In this post I will walk you through the process of learning how to write additional checkers for pylint!
Prerequisites
-
Read Contributing to pylint to get basic knowledge of how to execute the test suite and how it is structured. Basically call
tox -e py36
. Verify that all tests PASS locally! -
Read pylint's How To Guides, in particular the section about writing a new checker. A plugin is usually a Python module that registers a new checker.
-
Most of pylint checkers are AST based, meaning they operate on the abstract syntax tree of the source code. You will have to familiarize yourself with the AST node reference for the
astroid
andast
modules. Pylint uses Astroid for parsing and augmenting the AST.NOTE: there is compact and excellent documentation provided by the Green Tree Snakes project. I would recommend the Meet the Nodes chapter.
Astroid also provides exhaustive documentation and node API reference.

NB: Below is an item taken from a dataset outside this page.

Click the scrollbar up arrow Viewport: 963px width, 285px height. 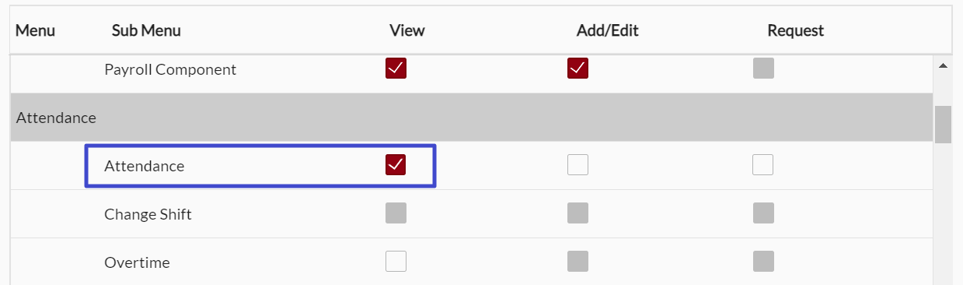pos(943,66)
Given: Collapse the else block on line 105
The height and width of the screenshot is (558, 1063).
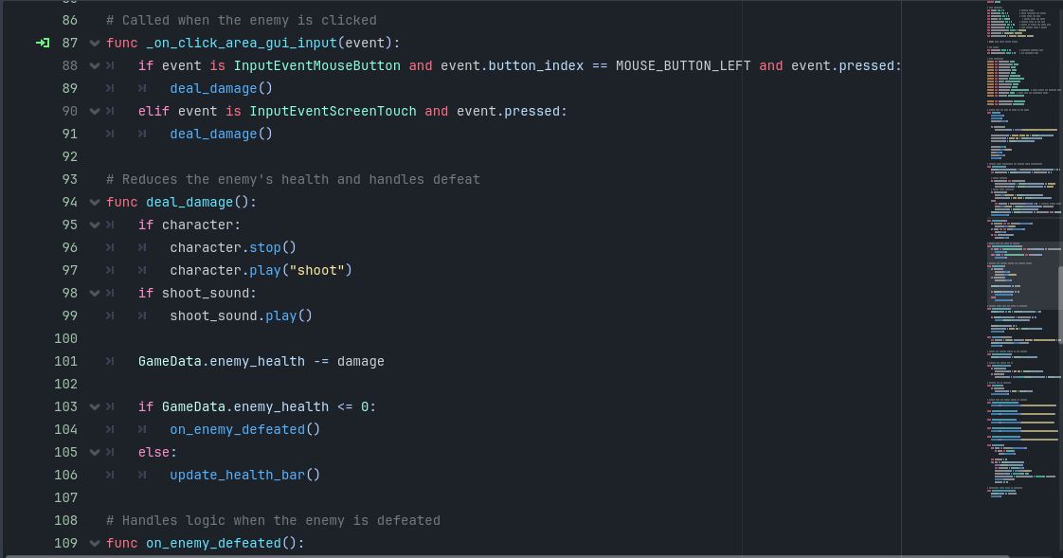Looking at the screenshot, I should click(x=94, y=452).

WARNING: sometimes Astroid node class names don't match the ones from ast!
-
Your interactive shell weapons are
ast.dump()
,ast.parse()
,astroid.parse()
andastroid.extract_node()
. I use them inside an interactive Python shell to figure out how a piece of source code is parsed and converted back to AST nodes! You can also try this ast node pretty printer! I personally haven't used it.
How pylint processes the AST tree
Every checker class may include special methods with names
visit_xxx(self, node)
and leave_xxx(self, node)
where xxx is the lowercase
name of the node class (as defined by astroid). These methods are executed
automatically when the parser iterates over nodes of the respective type.
All of the magic happens inside such methods. They are responsible for collecting information about the context of specific statements or patterns that you wish to detect. The hard part is figuring out how to collect all the information you need because sometimes it can be spread across nodes of several different types (e.g. more complex code patterns).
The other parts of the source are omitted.